WHAT TO WORK ON :: Rewrite the lines from the start of the text up to and including the line with "Action: click(1517, 24)", replacing "browser home icon" with "home button" and changing nothing else. Leave the pictures out of your answer.

MATERIAL TO PROCESS ::
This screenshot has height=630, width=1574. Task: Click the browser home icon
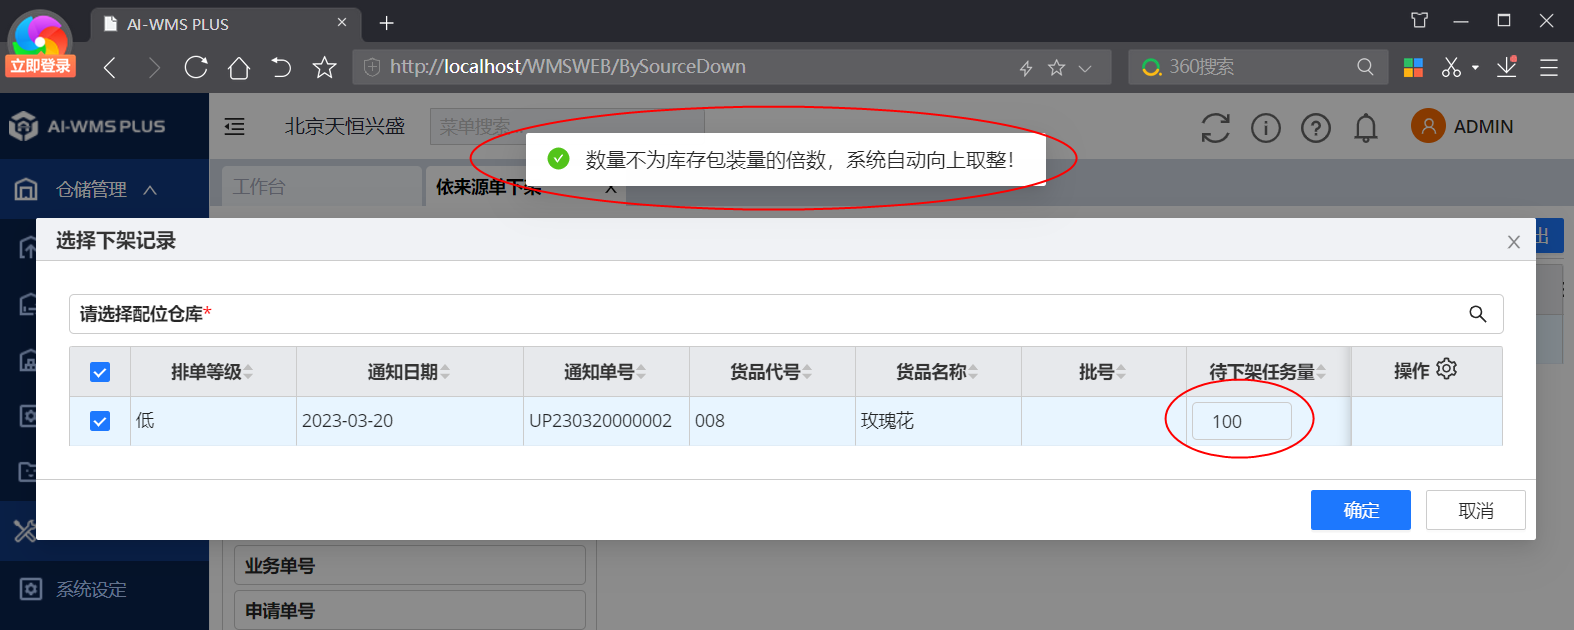pyautogui.click(x=238, y=67)
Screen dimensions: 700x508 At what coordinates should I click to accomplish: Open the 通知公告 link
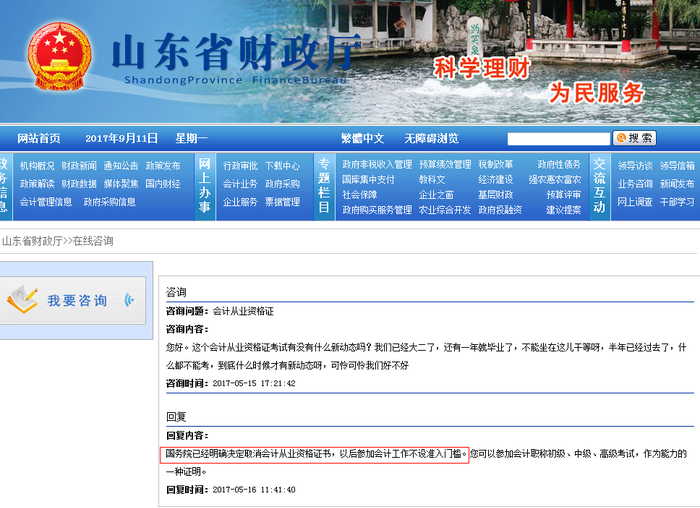pos(121,166)
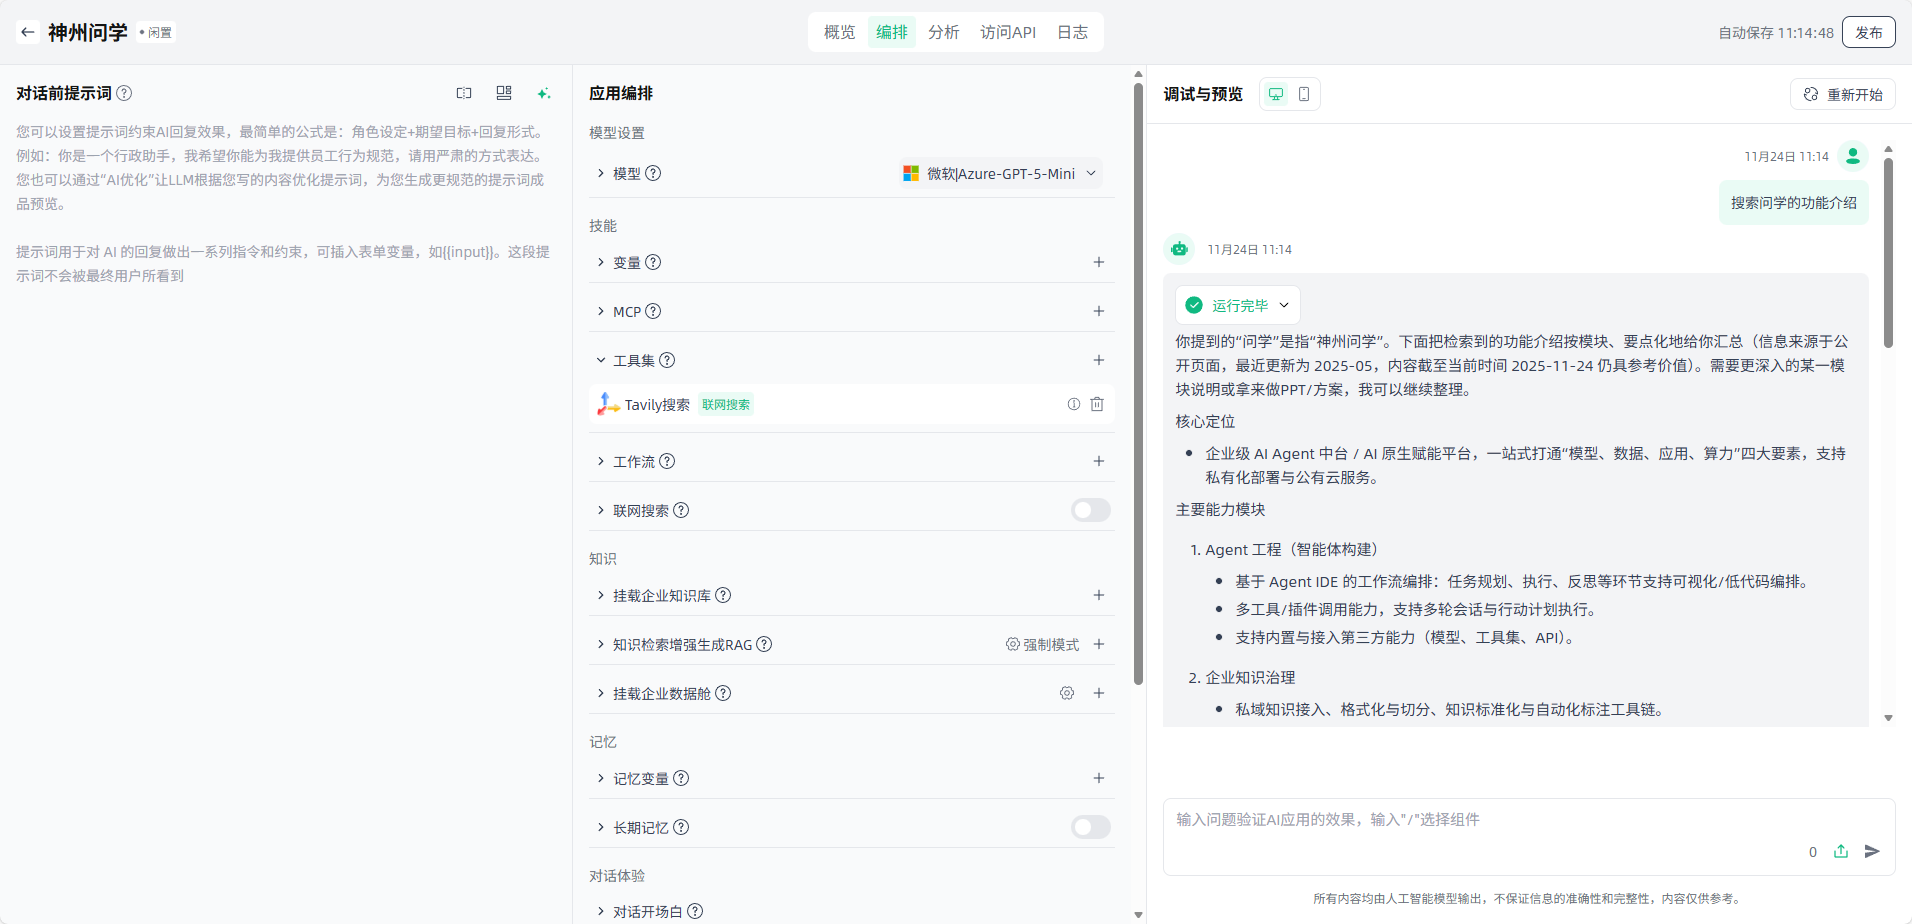Open the 访问API tab
The image size is (1912, 924).
pyautogui.click(x=1008, y=32)
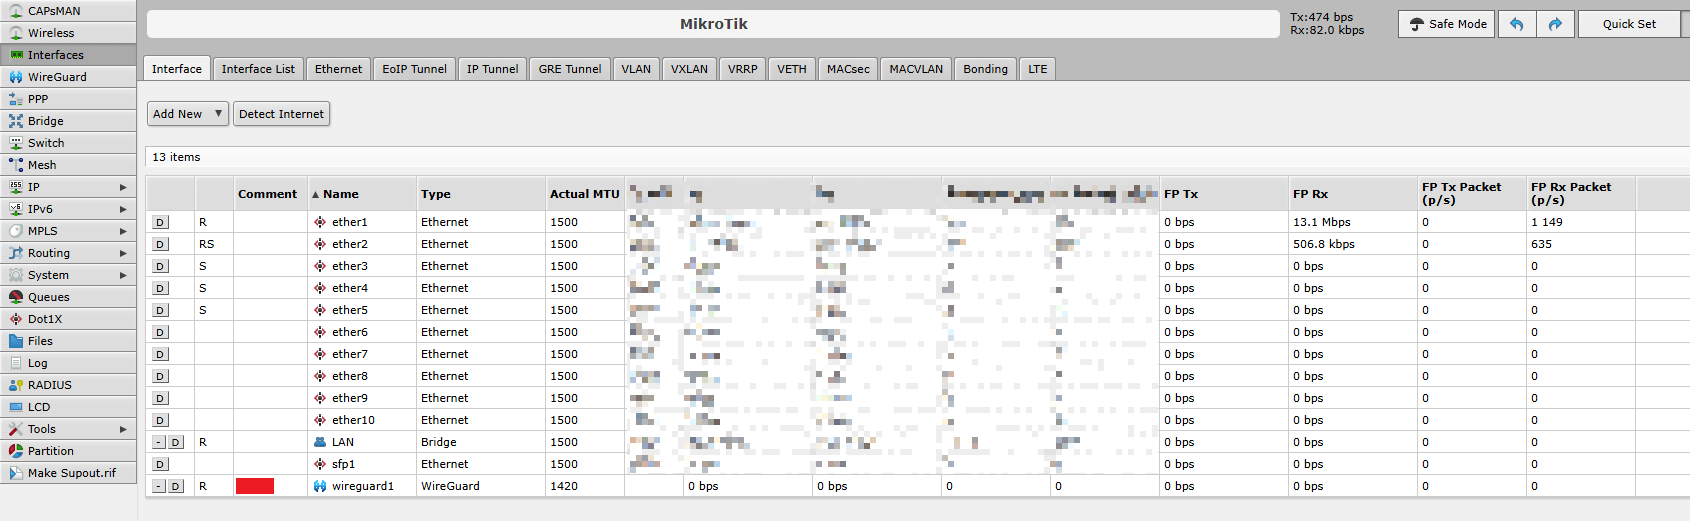
Task: Click the undo arrow icon
Action: click(1517, 24)
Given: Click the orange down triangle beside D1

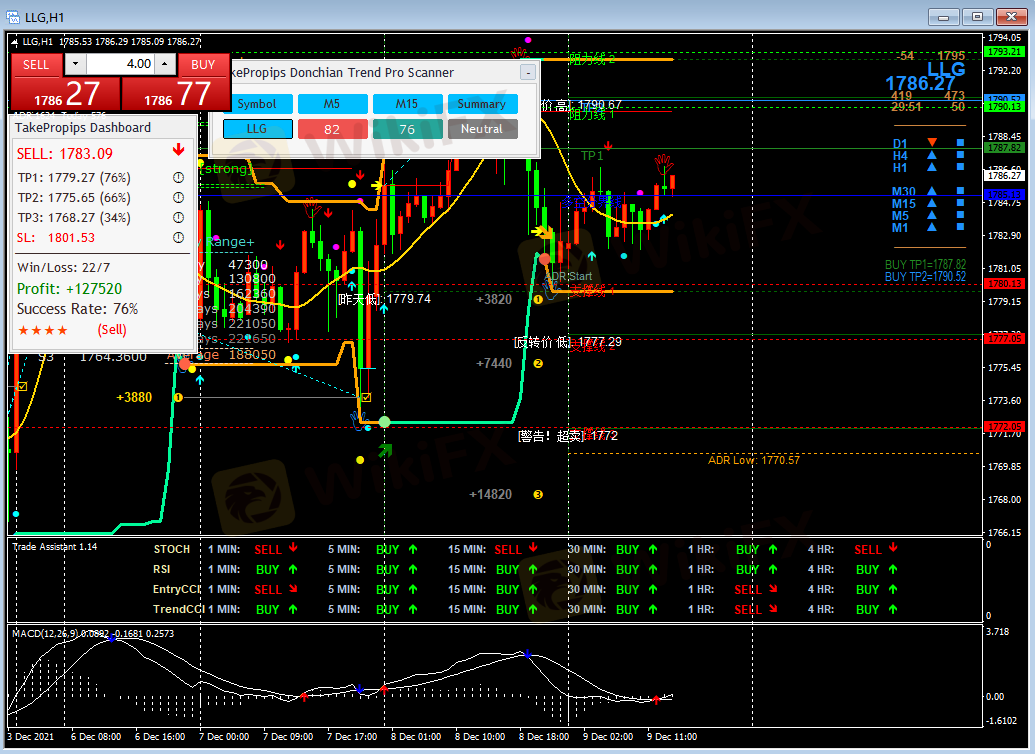Looking at the screenshot, I should pos(932,143).

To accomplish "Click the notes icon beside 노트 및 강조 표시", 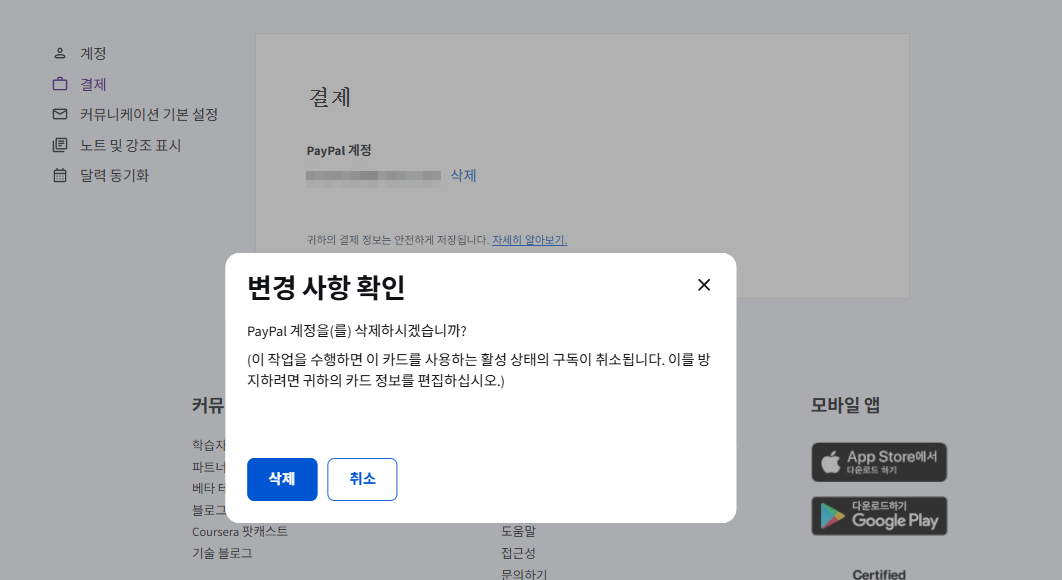I will tap(60, 145).
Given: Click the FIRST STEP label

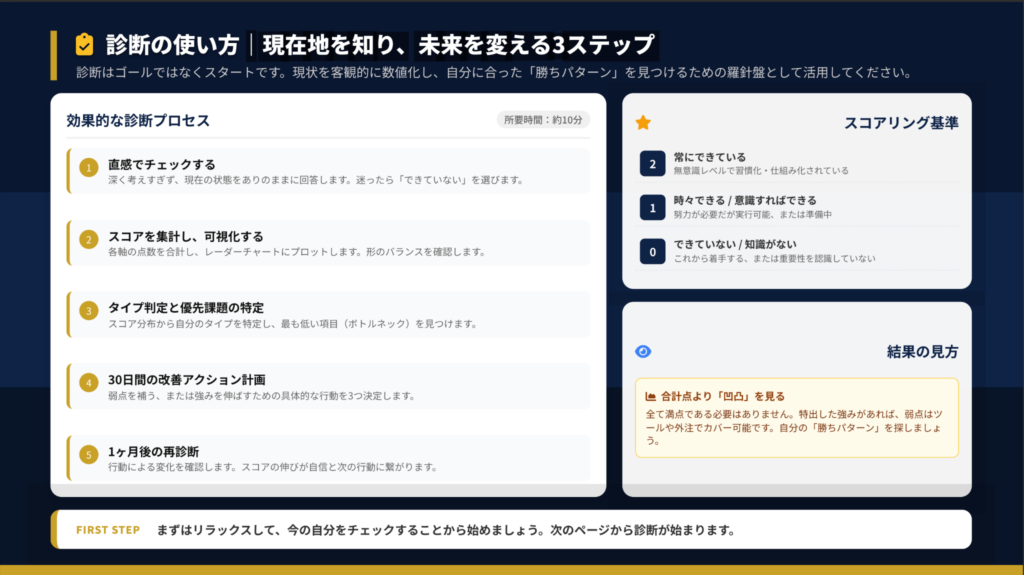Looking at the screenshot, I should pyautogui.click(x=108, y=530).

THE RESULT ::
This screenshot has height=630, width=1574. Task: Click the home button
pyautogui.click(x=238, y=67)
Screen dimensions: 700x508 At what coordinates should I click to accomplish: Open the 通知公告 link
pos(121,166)
Open the 访问API tab
The image size is (1912, 924).
pyautogui.click(x=1008, y=32)
Task: Click the undo arrow icon
Action: click(1517, 24)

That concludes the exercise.